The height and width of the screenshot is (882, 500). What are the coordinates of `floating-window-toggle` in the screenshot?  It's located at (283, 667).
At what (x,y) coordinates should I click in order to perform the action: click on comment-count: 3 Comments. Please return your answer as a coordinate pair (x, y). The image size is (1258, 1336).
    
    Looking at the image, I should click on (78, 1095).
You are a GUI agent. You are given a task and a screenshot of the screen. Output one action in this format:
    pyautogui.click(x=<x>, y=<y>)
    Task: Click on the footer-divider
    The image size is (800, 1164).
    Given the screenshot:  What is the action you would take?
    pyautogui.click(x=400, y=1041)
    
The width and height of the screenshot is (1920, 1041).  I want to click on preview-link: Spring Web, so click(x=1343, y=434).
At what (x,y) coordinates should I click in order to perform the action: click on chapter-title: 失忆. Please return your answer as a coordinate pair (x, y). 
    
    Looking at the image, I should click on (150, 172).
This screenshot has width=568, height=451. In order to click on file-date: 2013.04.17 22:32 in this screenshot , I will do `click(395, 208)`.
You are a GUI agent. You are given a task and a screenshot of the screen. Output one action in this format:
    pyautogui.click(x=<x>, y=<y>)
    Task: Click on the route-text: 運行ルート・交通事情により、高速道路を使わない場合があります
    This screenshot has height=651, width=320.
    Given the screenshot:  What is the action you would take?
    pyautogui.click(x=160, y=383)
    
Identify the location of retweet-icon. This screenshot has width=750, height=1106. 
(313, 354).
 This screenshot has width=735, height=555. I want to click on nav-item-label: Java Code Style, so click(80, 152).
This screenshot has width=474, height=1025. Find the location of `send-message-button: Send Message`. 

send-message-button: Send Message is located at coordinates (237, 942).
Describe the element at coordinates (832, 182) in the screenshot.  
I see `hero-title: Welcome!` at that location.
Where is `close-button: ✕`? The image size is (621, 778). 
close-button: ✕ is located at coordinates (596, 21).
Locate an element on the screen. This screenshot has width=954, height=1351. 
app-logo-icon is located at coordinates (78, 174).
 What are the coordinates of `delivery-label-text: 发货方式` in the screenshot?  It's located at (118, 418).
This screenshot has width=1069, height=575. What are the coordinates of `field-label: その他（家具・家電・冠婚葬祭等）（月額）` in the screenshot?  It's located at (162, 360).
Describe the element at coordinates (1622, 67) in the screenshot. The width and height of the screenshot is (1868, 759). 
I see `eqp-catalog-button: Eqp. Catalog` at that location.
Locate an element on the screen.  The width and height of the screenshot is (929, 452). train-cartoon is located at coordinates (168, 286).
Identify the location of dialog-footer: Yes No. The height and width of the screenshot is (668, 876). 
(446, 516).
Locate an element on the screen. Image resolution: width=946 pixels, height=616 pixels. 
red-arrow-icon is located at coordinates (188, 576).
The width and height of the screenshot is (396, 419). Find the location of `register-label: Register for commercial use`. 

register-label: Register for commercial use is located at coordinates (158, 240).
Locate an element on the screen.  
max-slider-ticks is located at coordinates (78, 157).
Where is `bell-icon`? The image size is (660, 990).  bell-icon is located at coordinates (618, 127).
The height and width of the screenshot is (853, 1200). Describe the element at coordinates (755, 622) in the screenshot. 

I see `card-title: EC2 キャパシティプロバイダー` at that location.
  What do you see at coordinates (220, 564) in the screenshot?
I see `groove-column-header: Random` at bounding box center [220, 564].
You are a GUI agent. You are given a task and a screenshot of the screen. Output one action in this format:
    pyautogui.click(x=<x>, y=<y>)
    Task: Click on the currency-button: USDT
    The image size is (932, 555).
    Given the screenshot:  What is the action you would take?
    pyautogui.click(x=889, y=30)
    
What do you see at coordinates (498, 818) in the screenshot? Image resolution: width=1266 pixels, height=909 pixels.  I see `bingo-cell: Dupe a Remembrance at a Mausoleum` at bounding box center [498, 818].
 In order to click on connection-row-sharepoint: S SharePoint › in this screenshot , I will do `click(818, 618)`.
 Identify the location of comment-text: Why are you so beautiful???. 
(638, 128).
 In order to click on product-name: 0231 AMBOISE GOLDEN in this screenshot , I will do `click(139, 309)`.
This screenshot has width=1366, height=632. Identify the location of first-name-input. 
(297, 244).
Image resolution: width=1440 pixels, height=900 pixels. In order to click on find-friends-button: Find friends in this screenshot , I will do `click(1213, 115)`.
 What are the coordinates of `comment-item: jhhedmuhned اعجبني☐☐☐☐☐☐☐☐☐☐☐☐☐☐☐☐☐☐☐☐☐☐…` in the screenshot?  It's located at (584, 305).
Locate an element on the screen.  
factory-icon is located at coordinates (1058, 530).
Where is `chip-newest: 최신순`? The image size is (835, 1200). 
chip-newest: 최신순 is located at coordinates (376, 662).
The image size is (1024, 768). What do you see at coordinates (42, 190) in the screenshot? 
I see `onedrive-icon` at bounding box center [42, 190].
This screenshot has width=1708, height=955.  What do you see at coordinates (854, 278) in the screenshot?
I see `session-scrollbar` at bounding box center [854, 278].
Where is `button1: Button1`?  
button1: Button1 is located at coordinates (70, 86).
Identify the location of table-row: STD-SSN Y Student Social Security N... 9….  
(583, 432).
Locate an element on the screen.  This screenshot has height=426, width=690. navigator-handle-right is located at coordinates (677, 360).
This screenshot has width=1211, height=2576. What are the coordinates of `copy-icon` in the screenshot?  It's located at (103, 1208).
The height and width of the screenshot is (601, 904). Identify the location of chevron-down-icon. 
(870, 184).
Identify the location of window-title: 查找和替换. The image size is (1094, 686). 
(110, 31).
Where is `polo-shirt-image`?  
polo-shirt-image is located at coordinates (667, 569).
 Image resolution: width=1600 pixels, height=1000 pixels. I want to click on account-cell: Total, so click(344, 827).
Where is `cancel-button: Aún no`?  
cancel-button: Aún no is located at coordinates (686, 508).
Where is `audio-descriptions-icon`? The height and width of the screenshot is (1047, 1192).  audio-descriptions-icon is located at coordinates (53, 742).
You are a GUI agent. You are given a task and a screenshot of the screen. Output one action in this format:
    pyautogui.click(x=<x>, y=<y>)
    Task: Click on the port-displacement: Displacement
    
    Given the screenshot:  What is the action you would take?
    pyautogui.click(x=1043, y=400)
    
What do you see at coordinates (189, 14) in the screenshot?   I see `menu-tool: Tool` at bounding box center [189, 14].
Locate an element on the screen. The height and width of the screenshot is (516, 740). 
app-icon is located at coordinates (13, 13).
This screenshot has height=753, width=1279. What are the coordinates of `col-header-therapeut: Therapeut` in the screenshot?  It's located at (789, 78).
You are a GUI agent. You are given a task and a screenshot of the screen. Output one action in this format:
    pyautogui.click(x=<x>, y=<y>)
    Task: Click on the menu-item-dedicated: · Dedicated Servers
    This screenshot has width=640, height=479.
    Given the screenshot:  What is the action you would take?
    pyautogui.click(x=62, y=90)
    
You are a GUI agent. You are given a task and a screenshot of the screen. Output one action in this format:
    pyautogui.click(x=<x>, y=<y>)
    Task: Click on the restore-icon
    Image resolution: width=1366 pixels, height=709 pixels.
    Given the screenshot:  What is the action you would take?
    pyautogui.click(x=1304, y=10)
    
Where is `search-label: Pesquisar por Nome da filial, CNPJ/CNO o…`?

▸ **TASK STATEMENT**
Copy every one of the entries above, putting "screen assistant" wherever "GUI agent" appears and keeping all other text the same.

▸ **RESULT FOR THIS TASK**
The height and width of the screenshot is (882, 500). What are the coordinates of `floating-window-toggle` in the screenshot?  It's located at (283, 667).
At what (x,y) coordinates should I click in order to perform the action: click on comment-count: 3 Comments. Please return your answer as a coordinate pair (x, y). The image size is (1258, 1336).
    
    Looking at the image, I should click on (78, 1095).
You are a screen assistant. You are given a task and a screenshot of the screen. Output one action in this format:
    pyautogui.click(x=<x>, y=<y>)
    Task: Click on the footer-divider
    The image size is (800, 1164).
    Given the screenshot:  What is the action you would take?
    pyautogui.click(x=400, y=1041)
    
The width and height of the screenshot is (1920, 1041).  I want to click on preview-link: Spring Web, so click(x=1343, y=434).
At what (x,y) coordinates should I click in order to perform the action: click on chapter-title: 失忆. Please return your answer as a coordinate pair (x, y). 
    
    Looking at the image, I should click on (150, 172).
This screenshot has width=568, height=451. In order to click on file-date: 2013.04.17 22:32 in this screenshot , I will do `click(395, 208)`.
You are a screen assistant. You are given a task and a screenshot of the screen. Output one action in this format:
    pyautogui.click(x=<x>, y=<y>)
    Task: Click on the route-text: 運行ルート・交通事情により、高速道路を使わない場合があります
    This screenshot has height=651, width=320.
    Given the screenshot:  What is the action you would take?
    pyautogui.click(x=160, y=383)
    
Identify the location of retweet-icon. This screenshot has width=750, height=1106. 
(313, 354).
 This screenshot has width=735, height=555. I want to click on nav-item-label: Java Code Style, so click(80, 152).
This screenshot has width=474, height=1025. Find the location of `send-message-button: Send Message`. 

send-message-button: Send Message is located at coordinates (237, 942).
Describe the element at coordinates (832, 182) in the screenshot.  
I see `hero-title: Welcome!` at that location.
Where is `close-button: ✕`? The image size is (621, 778). 
close-button: ✕ is located at coordinates (596, 21).
Locate an element on the screen. This screenshot has width=954, height=1351. 
app-logo-icon is located at coordinates (78, 174).
 What are the coordinates of `delivery-label-text: 发货方式` in the screenshot?  It's located at (118, 418).
This screenshot has width=1069, height=575. What are the coordinates of `field-label: その他（家具・家電・冠婚葬祭等）（月額）` in the screenshot?  It's located at (162, 360).
Describe the element at coordinates (1622, 67) in the screenshot. The width and height of the screenshot is (1868, 759). 
I see `eqp-catalog-button: Eqp. Catalog` at that location.
Locate an element on the screen.  The width and height of the screenshot is (929, 452). train-cartoon is located at coordinates (168, 286).
Identify the location of dialog-footer: Yes No. The height and width of the screenshot is (668, 876). 
(446, 516).
Locate an element on the screen. Image resolution: width=946 pixels, height=616 pixels. 
red-arrow-icon is located at coordinates (188, 576).
The width and height of the screenshot is (396, 419). Find the location of `register-label: Register for commercial use`. 

register-label: Register for commercial use is located at coordinates (158, 240).
Locate an element on the screen.  
max-slider-ticks is located at coordinates (78, 157).
Where is `bell-icon`? The image size is (660, 990).  bell-icon is located at coordinates (618, 127).
The height and width of the screenshot is (853, 1200). Describe the element at coordinates (755, 622) in the screenshot. 

I see `card-title: EC2 キャパシティプロバイダー` at that location.
  What do you see at coordinates (220, 564) in the screenshot?
I see `groove-column-header: Random` at bounding box center [220, 564].
You are a screen assistant. You are given a task and a screenshot of the screen. Output one action in this format:
    pyautogui.click(x=<x>, y=<y>)
    Task: Click on the currency-button: USDT
    The image size is (932, 555).
    Given the screenshot:  What is the action you would take?
    pyautogui.click(x=889, y=30)
    
What do you see at coordinates (498, 818) in the screenshot? Image resolution: width=1266 pixels, height=909 pixels.  I see `bingo-cell: Dupe a Remembrance at a Mausoleum` at bounding box center [498, 818].
 In order to click on connection-row-sharepoint: S SharePoint › in this screenshot , I will do `click(818, 618)`.
 Identify the location of comment-text: Why are you so beautiful???. 
(638, 128).
 In order to click on product-name: 0231 AMBOISE GOLDEN in this screenshot , I will do `click(139, 309)`.
This screenshot has width=1366, height=632. Identify the location of first-name-input. 
(297, 244).
Image resolution: width=1440 pixels, height=900 pixels. In order to click on find-friends-button: Find friends in this screenshot , I will do `click(1213, 115)`.
 What are the coordinates of `comment-item: jhhedmuhned اعجبني☐☐☐☐☐☐☐☐☐☐☐☐☐☐☐☐☐☐☐☐☐☐…` in the screenshot?  It's located at (584, 305).
Locate an element on the screen.  
factory-icon is located at coordinates (1058, 530).
Where is `chip-newest: 최신순`? The image size is (835, 1200). 
chip-newest: 최신순 is located at coordinates (376, 662).
The image size is (1024, 768). What do you see at coordinates (42, 190) in the screenshot? 
I see `onedrive-icon` at bounding box center [42, 190].
This screenshot has width=1708, height=955.  What do you see at coordinates (854, 278) in the screenshot?
I see `session-scrollbar` at bounding box center [854, 278].
Where is `button1: Button1`?  
button1: Button1 is located at coordinates (70, 86).
Identify the location of table-row: STD-SSN Y Student Social Security N... 9….  
(583, 432).
Locate an element on the screen.  This screenshot has height=426, width=690. navigator-handle-right is located at coordinates (677, 360).
This screenshot has width=1211, height=2576. What are the coordinates of `copy-icon` in the screenshot?  It's located at (103, 1208).
The height and width of the screenshot is (601, 904). Identify the location of chevron-down-icon. 
(870, 184).
Identify the location of window-title: 查找和替换. The image size is (1094, 686). 
(110, 31).
Where is `polo-shirt-image`?  
polo-shirt-image is located at coordinates (667, 569).
 Image resolution: width=1600 pixels, height=1000 pixels. I want to click on account-cell: Total, so click(344, 827).
Where is `cancel-button: Aún no`?  
cancel-button: Aún no is located at coordinates (686, 508).
Where is `audio-descriptions-icon`? The height and width of the screenshot is (1047, 1192).  audio-descriptions-icon is located at coordinates (53, 742).
You are a screen assistant. You are given a task and a screenshot of the screen. Output one action in this format:
    pyautogui.click(x=<x>, y=<y>)
    Task: Click on the port-displacement: Displacement
    
    Given the screenshot:  What is the action you would take?
    pyautogui.click(x=1043, y=400)
    
What do you see at coordinates (189, 14) in the screenshot?   I see `menu-tool: Tool` at bounding box center [189, 14].
Locate an element on the screen. The height and width of the screenshot is (516, 740). 
app-icon is located at coordinates (13, 13).
This screenshot has height=753, width=1279. What are the coordinates of `col-header-therapeut: Therapeut` in the screenshot?  It's located at (789, 78).
You are a screen assistant. You are given a task and a screenshot of the screen. Output one action in this format:
    pyautogui.click(x=<x>, y=<y>)
    Task: Click on the menu-item-dedicated: · Dedicated Servers
    This screenshot has width=640, height=479.
    Given the screenshot:  What is the action you would take?
    pyautogui.click(x=62, y=90)
    
You are a screen assistant. You are given a task and a screenshot of the screen. Output one action in this format:
    pyautogui.click(x=<x>, y=<y>)
    Task: Click on the restore-icon
    Image resolution: width=1366 pixels, height=709 pixels.
    Given the screenshot:  What is the action you would take?
    pyautogui.click(x=1304, y=10)
    
Where is `search-label: Pesquisar por Nome da filial, CNPJ/CNO o…`?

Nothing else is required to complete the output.